Ha Giang represents the best Vietnam has to offer in terms of serene untouched natural landscapes. Here in the country’s final frontier, nature loving travellers arrive wanting to travel the famous “Ha Giang Loop”, either on their own with a motorcycle, or a guided trip with a car and driver.
Winding mountain roads are everywhere in Ha Giang.
Any tour of the region will almost certainly start with transport from Hanoi to Ha Giang City, a roughly 6 hour long trip by car or bus. From here, you should arrange for transportation, either a car with a driver or individual motorcycles for the adventurous types.
While the city itself doesn’t offer much, the nearby village of Thon Ta is a great first stop for any tour of the loop, and can act as your base for trekking up Tai Con Linh Peak.
Next you’ll start ascending the Dong Van plateau, and it’s now that the nature will truly start to shift into what you’ve seen in the pictures of Ha Giang. As the elevation rises, giant peaks burst into the sky, the majestic Quan Ba Heaven Gate will be the first of many amazing natural sights here.
Ma Pi Leng Pass has some of the most beautiful views anywhere in the country.
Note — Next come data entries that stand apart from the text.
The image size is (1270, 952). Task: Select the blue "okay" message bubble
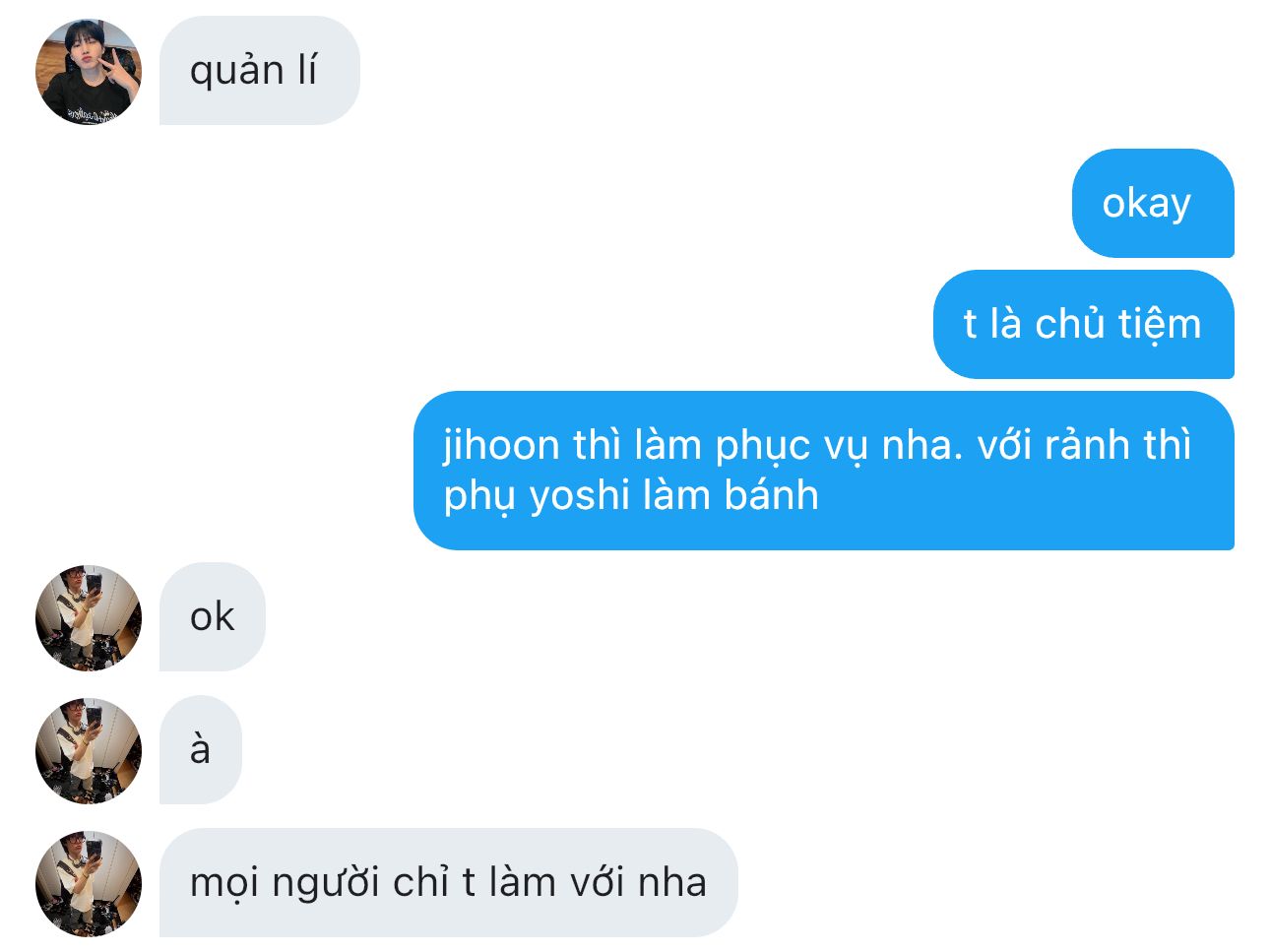pos(1153,204)
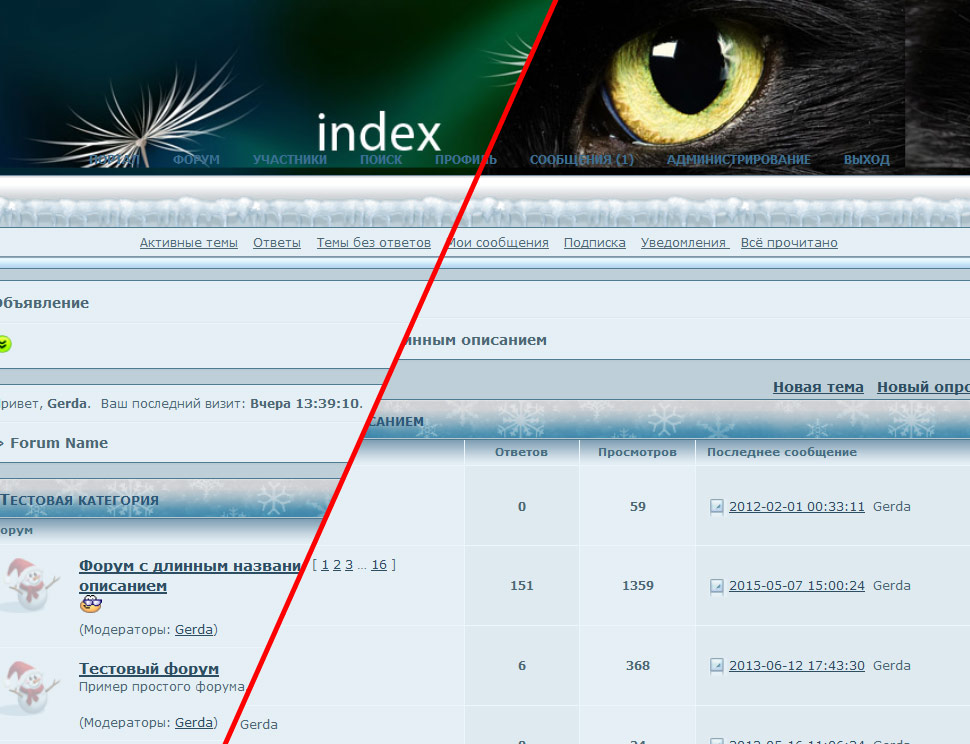Open last post dated 2015-05-07 15:00:24
Screen dimensions: 970x744
pyautogui.click(x=796, y=586)
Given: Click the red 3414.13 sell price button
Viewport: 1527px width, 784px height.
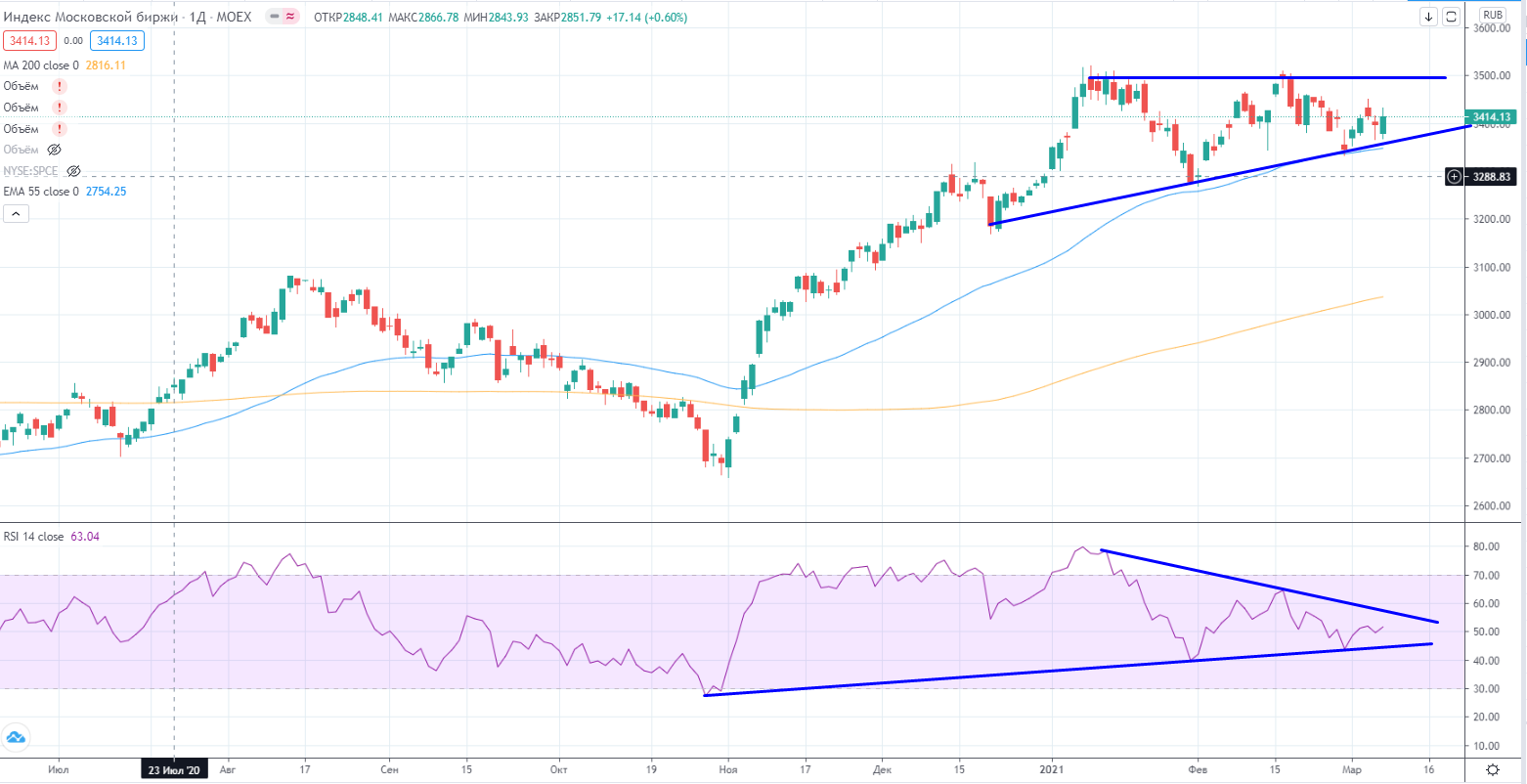Looking at the screenshot, I should click(x=30, y=41).
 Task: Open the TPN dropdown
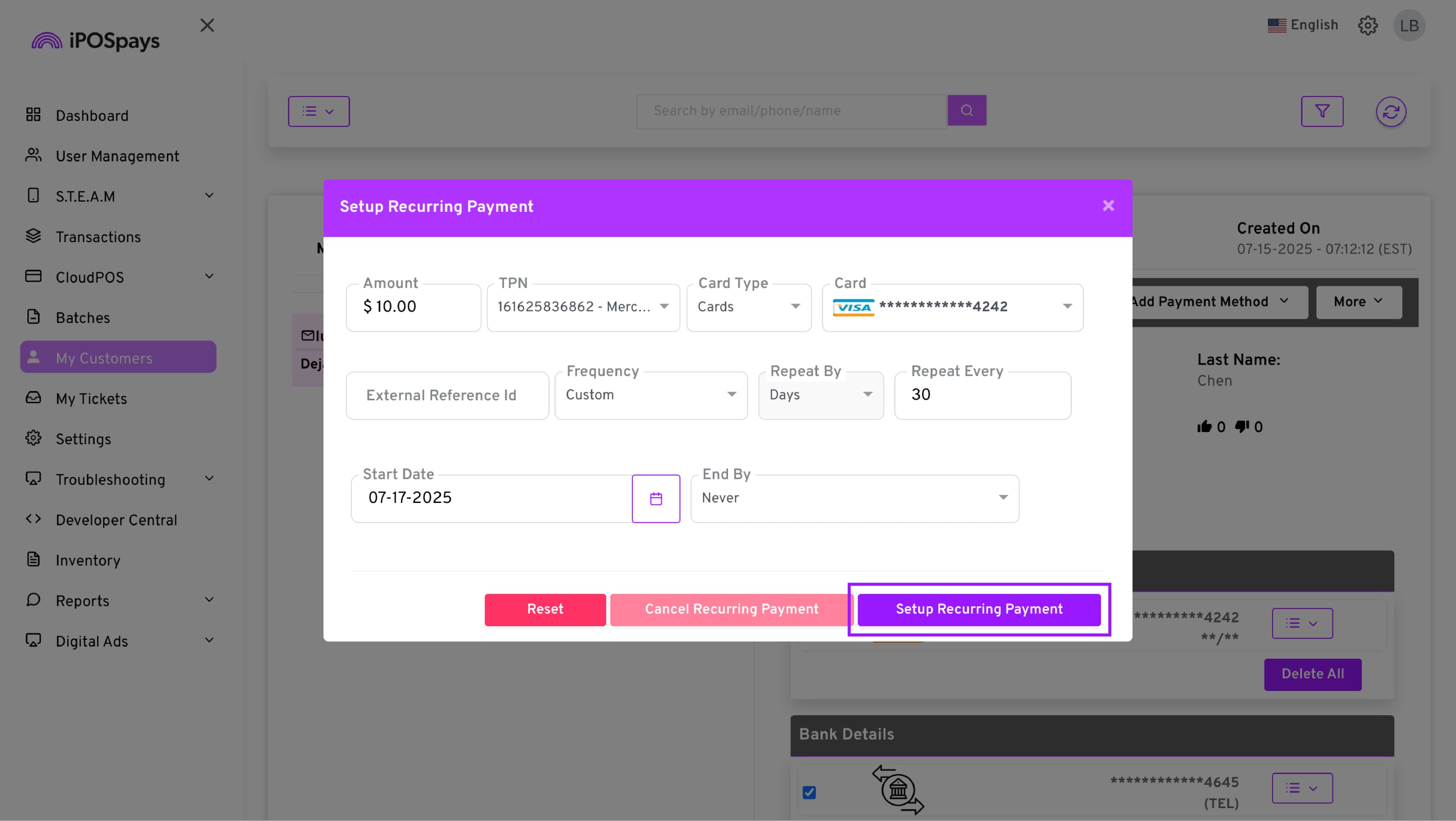(x=583, y=307)
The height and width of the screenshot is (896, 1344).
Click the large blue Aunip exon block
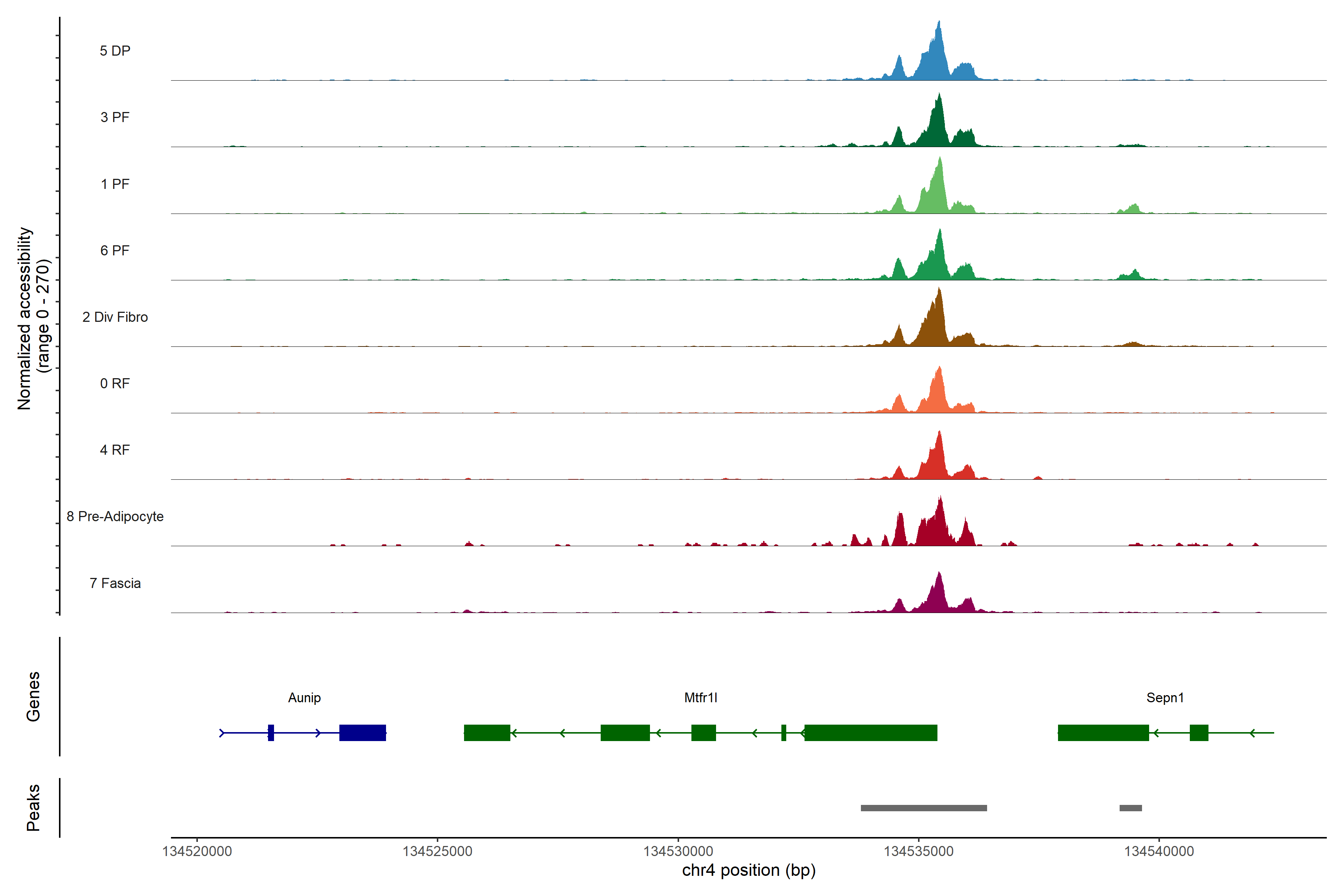point(362,732)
The village of Yen Min, surrounded by beautiful rice terraces, is a natural first stop on the plateau. From here you can continue on to Meo Vac. The village itself has become sadly touristic, but it’s a great place to rest for the night before continuing on through Ma Pi Leng Pass. Here the road is carved into the rock cliff-face, and a drive through it is equal parts terrifying (in a good way!) and gorgeous.
Dong Van is likely to be your next stop after Ma Pi Leng, and it’s the biggest city in the province. There’s more to do in the town here than in most towns in Ha Giang, but for nature-focused tours it might be best to rest for a night and then head north to Lung Cu. Here, near the immense flag pole near the Chinese border, you can enjoy more of the mountain views, and on a clear day even see all the way into China!
Some minority women at the market with their livestock.
While not part of the traditional “Ha Giang Loop”, Hoang Su Phi, instead located to the southwest of Ha Giang proper, it’s nonetheless a worthwhile stop while you’re in the area. Here the sprawling rice terraces reach staggering proportions, and make for amazing backs to peaceful countryside hikes.
For a tour focusing exclusively on treks and nature sights, 3 days is probably enough time in Ha Giang, but should you wish to add some diversity and enrich the experience for your guests, you can take some extra days to visit the more remote corners and many ethnic minority villages of the region, easily filling up a week-long package. The best time to visit is during the dry season from October to April, though it may be a bit cold, this is when you get the most out of your treks.
Traditional Ha Giang rice-fields.
There are amazing trekking opportunities in pretty much every single town and village in Ha Giang, so no matter what specific route to take, you’re sure to have plenty of options for your guests in terms of treks and sights.